### Exercise
Reproduce everything from the start of the entries down to the line containing "desktop-icon-install-money: INSTALL MONEY is", with both ends included. Leave the pictures out of your answer.

### Supplied data
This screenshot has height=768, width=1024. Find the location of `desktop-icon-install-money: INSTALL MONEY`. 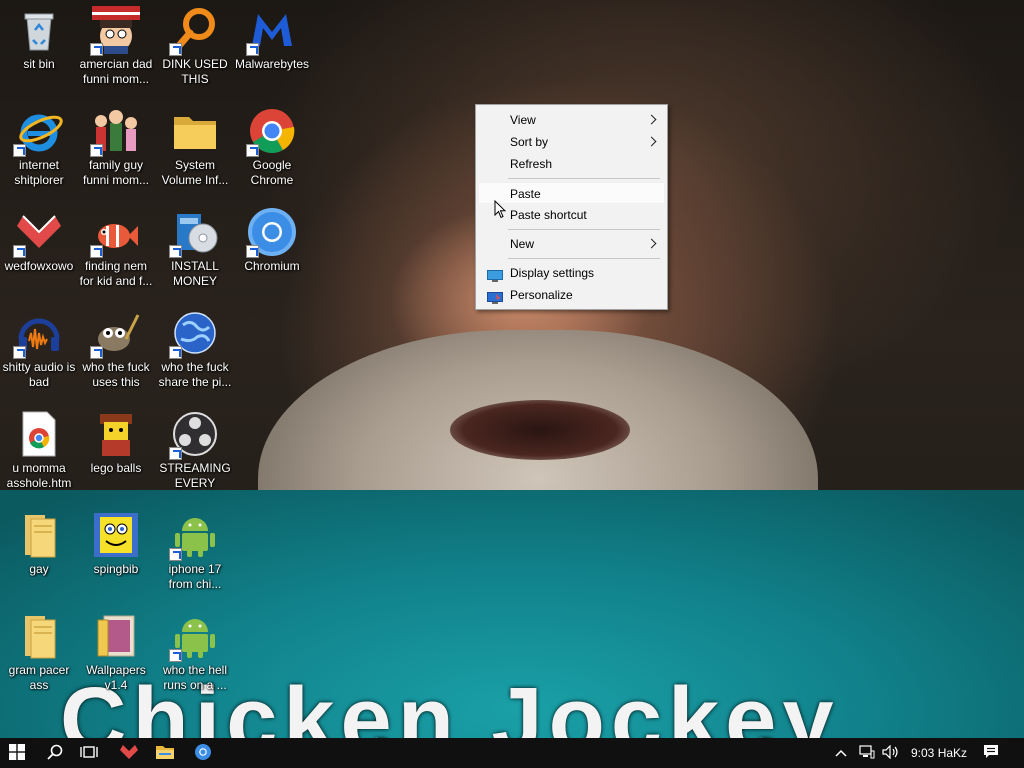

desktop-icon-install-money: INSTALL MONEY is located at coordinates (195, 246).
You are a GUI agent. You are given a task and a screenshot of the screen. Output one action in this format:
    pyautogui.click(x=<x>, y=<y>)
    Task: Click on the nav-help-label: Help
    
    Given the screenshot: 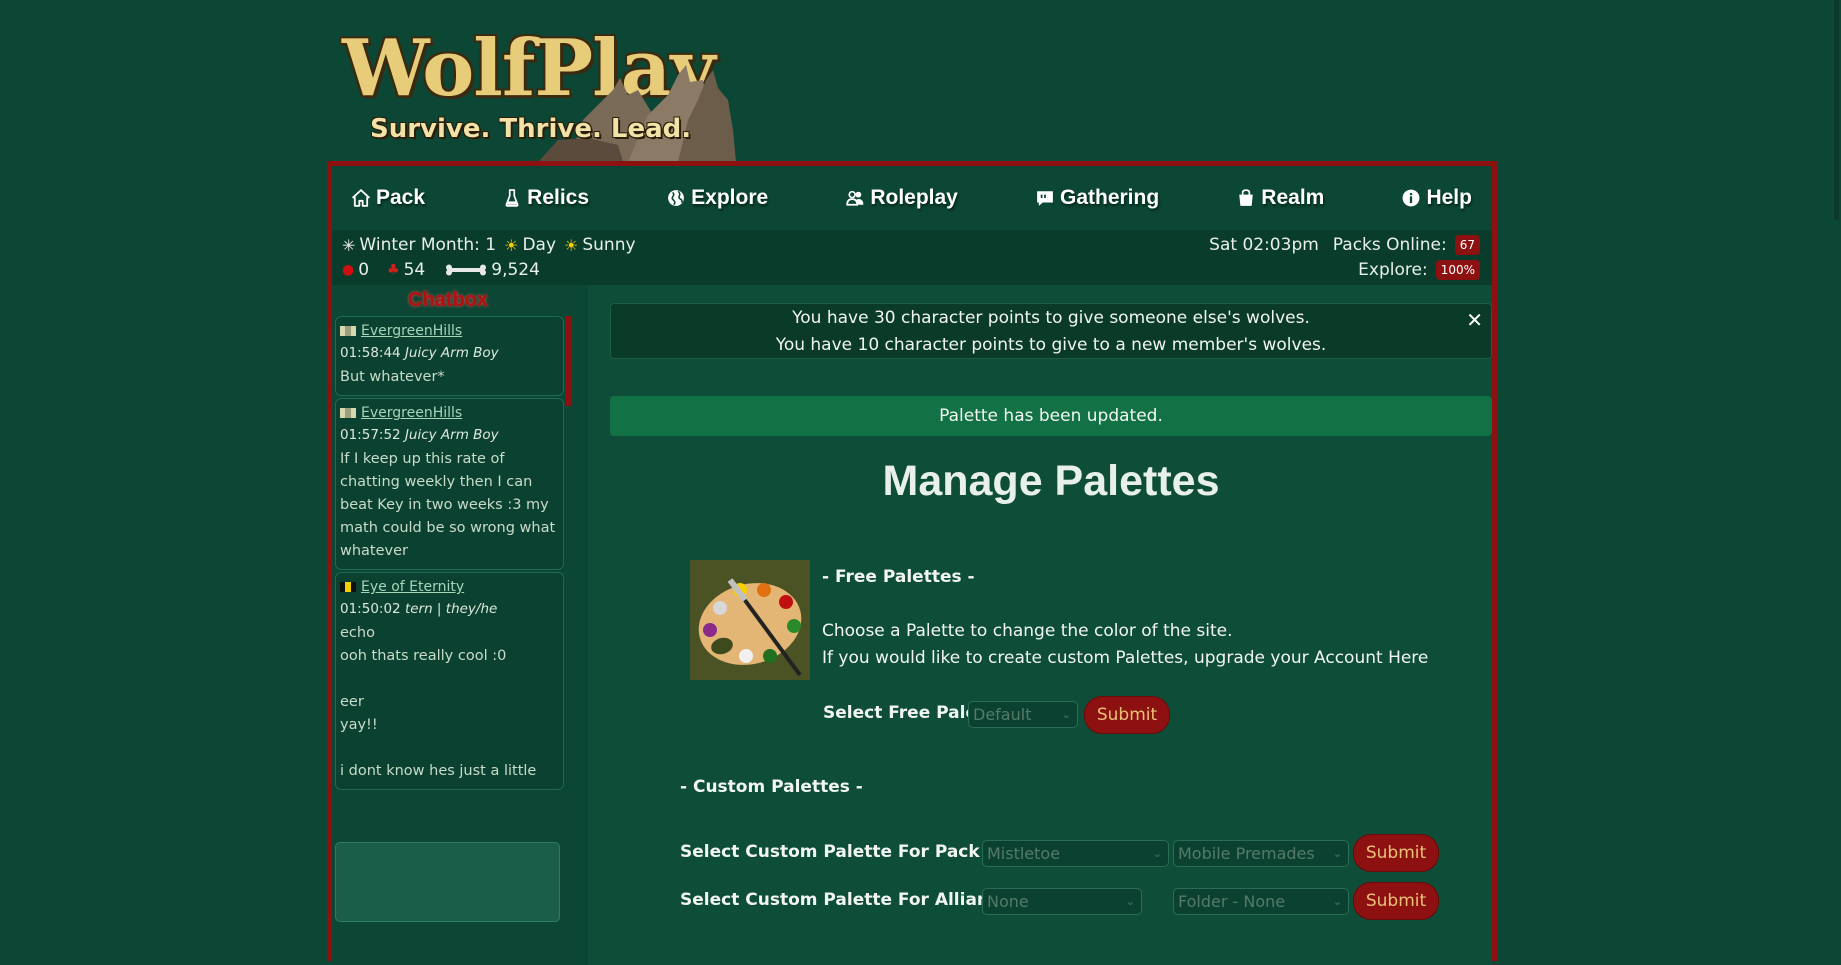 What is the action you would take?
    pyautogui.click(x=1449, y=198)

### Solution
This screenshot has height=768, width=1024. Find the location of `desktop-icon-install-money: INSTALL MONEY`. 

desktop-icon-install-money: INSTALL MONEY is located at coordinates (195, 246).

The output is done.